Новый шаг в своем развитии делает Писемский в народной драме «Горькая судьбина». Традиционная тема о том, как барин соблазнил свою крепостную крестьянку, получила у Писемского неожиданное разрешение. Лизавета никогда не любила мужа, ее за Анания выдали силком. Ананий никогда не говорил с женой о любви: живет в достатке, и довольно ей всего. Барин не обольщал Лизавету, а по-человечески с ней сблизился, вникал в ее душевные запросы, она поняла, что только теперь начинает жить; она открыто заявляет о нежелании жить с мужем, и Ананий в бешенстве убивает «прижитого» от барина младенца. Новые человеческие черты выступают и у барина, перед реформой люди начали изменяться. У барина не простое сожительство с крестьянкой. И Ананий – более развитой и независимый мужик, чем другие односельчане. Он вступает в словесную перепалку с барином, и тот собирался вызвать его на дуэль (этот эпизод в «Горькой судьбине» Л.Н. Толстой считал противоестественным). Взаимное непонимание героев, преданность их «мечтательности» развивается по всем главным направлениям. Пределы «рока», то есть закоренелого крепостничества, преодолеваются по всем направлениям: и барина, и Лизаветы, и Анания. Человек перестает быть вещью, приобретает свободу выбора.

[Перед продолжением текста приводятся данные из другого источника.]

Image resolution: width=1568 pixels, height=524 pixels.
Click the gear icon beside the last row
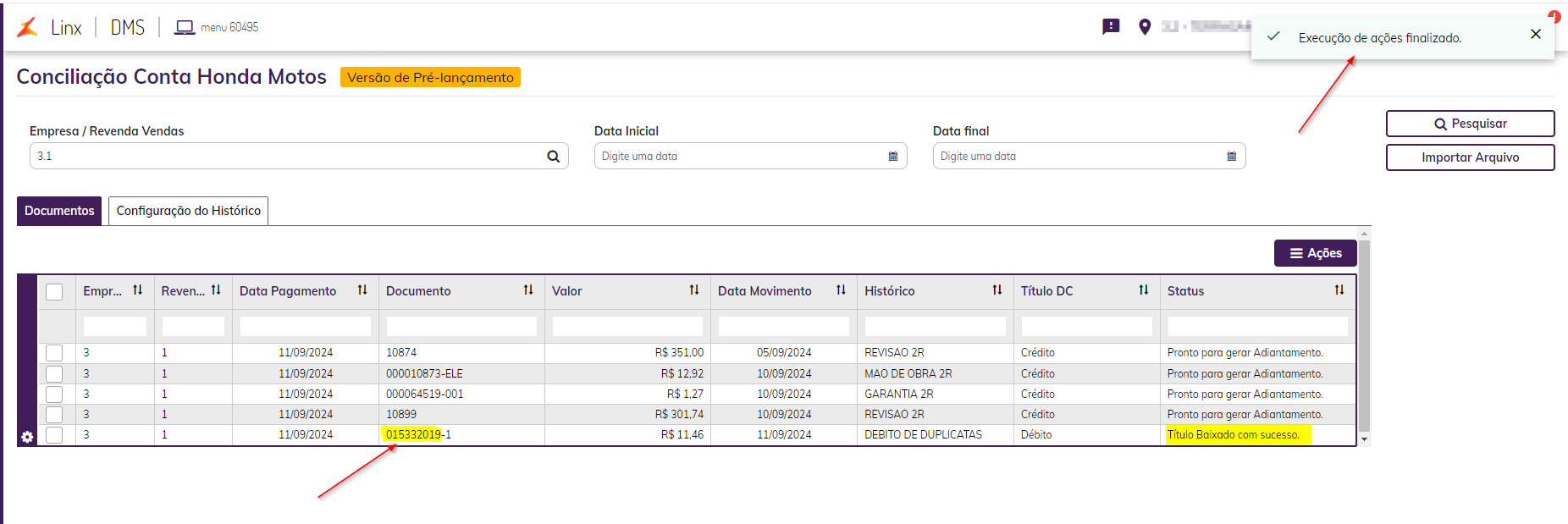coord(27,437)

Писемский всю жизнь чувствовал себя в долгу перед демократами, «передовыми», задававшими тон в литературе. Он даже погрешил антинигилистическим романом против них – «Взбаламученное море» (1863). Герцен и его последователи казались ему пеной, образующейся на поверхности общественного движения. Писемский ездил в Лондон для личного знакомства с Герценом, но общего языка они не нашли. Тем не менее с годами Писемский все больше убеждался, что Белинский, Герцен – благороднейшие русские люди, честно служившие народу. Писемский мысленно обращается к этим деятелям, разочаровавшись в «деловых людях» типа Калиновича.

В романе «Люди сороковых годов» (1869), хотя и чувствуется попытка по-своему переписать герценовское «Былое и думы», Писемский все же достаточно объективно относится к «идеалистам» Достославной эпохи. Это выразилось в образе Вихрова, литератора, подвергающегося гонениям властей за свои антикрепостнические высказывания. Но воспроизвести философские и идейные искания сороковых годов объективно и полностью Писемскому не удается. Для этого нужно было стоять самому в центре этих исканий. Несколько пересматривает он свои взгляды на «идеалистов» в романе «В водовороте» (1871). Образ князя Григорова отчасти напоминает образ Вихрова. Аристократ по рождению и демократ по убеждению, Григоров заставляет вспоминать Герцена. Идеализм, готовый перейти к действию, воплощен в героине романа Елене Жиглинской. В романе «Мещане» (1877) Писемский еще яснее намекает на Герцена как на прототипа некоторых своих образов. Герою нового романа Бегушеву он дает имя Александр Иванович, а его первой жене – Наталья. И внешний облик Бегушева – герценовский и говорит он подлинными словами Герцена. Писемского подкупала праведная антибуржуазность Герцена, а в сатирическом романе «Мещане» как раз и изображается укрепившееся в пореформенной России царство «мещан», дельцов, аферистов.

В последнем своем романе «Масоны» (1880) Писемский сам впадает в идеализм: для него отдаленнейшие предшественники Герцена – «масоны» (в романе допускается анахронизм: время действия переносится в 30-40-е годы) – люди светлых исканий добра, братства. Оказывается, нужно было уйти в глубь истории, в далекое прошлое, чтобы оценить благородство усилий передовых людей России, хотевших изменить общественный ее строй, улучшить жизнь народа. Обреченность их усилий не смущает Писемского.

В конце жизни он искренне захотел войти в ту полосу света, которая проходит через всю русскую литературу и русскую общественную мысль и от которой он сам отходил то на одну, то на другую обочину.